In 2001, the federal judiciary began restricting public disclosure of judges’ reasons for sentences, citing inmate safety. The Bureau of Prisons also banned inmates from being in possession of their sentencing documents, amid reports of assaults over them. Just six years ago, a task force formed by the federal judiciary recommended curtailing online access to plea and sentencing records across the federal court system, although it hasn’t been adopted yet.
“Defendants want their cooperation secret for their safety; prosecutors want it secret so that defendants are not afraid to cooperate,” U.S. District Judge D. Brock Hornby wrote in a 2019 article. “Pity the journalist or citizen who seeks to know with certainty what happened at a particular federal sentencing.”
Court records show Williams began helping the government after his arrest, though it did nothing to help him.
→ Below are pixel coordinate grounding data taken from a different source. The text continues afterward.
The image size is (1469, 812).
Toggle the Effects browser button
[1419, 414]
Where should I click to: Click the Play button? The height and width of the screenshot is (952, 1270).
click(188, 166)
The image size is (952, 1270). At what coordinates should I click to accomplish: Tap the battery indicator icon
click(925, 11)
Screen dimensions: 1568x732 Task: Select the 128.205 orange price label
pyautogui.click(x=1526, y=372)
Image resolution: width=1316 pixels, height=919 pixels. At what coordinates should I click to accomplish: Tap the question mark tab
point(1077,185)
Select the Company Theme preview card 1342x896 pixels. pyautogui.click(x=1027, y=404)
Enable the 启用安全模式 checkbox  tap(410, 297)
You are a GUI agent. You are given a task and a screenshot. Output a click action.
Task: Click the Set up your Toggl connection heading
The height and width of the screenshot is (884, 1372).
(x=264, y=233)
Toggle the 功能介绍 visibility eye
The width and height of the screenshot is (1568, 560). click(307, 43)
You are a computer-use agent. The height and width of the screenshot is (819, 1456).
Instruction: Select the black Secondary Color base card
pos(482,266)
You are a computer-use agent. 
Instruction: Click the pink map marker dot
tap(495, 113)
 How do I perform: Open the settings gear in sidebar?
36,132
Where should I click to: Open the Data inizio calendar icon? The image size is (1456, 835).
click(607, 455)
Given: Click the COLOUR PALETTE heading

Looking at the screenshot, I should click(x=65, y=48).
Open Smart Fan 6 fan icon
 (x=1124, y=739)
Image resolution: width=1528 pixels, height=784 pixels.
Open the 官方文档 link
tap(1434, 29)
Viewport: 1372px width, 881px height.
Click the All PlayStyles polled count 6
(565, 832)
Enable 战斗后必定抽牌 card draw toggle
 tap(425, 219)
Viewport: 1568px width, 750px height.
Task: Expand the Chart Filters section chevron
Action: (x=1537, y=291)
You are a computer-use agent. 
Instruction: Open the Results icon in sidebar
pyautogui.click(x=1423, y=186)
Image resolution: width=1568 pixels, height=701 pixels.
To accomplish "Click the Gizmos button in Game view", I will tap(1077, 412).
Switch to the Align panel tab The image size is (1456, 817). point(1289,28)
In 1999, prosecutors filed a “5K” motion, noting his “substantial assistance” in securing guilty pleas from co-defendants.“
As prosecutors explained, “The defendant also provided information to the state authorities regarding a number of murders and urged persons who had witnessed murders to come forward as witnesses and contact the others.” But a co-defendant implicated Williams in two murders after his guilty pleas, and prosecutors declined to recommend a sentence drop.
Essentially, it’s possible Williams provided some additional inside information to the government in the years since that worked in his favor. U.S. Sentencing Commission data shows one in six defendants received a benefit for cooperation in 2020, about twice the national rate, in the federal districts based in New Orleans and Baton Rouge.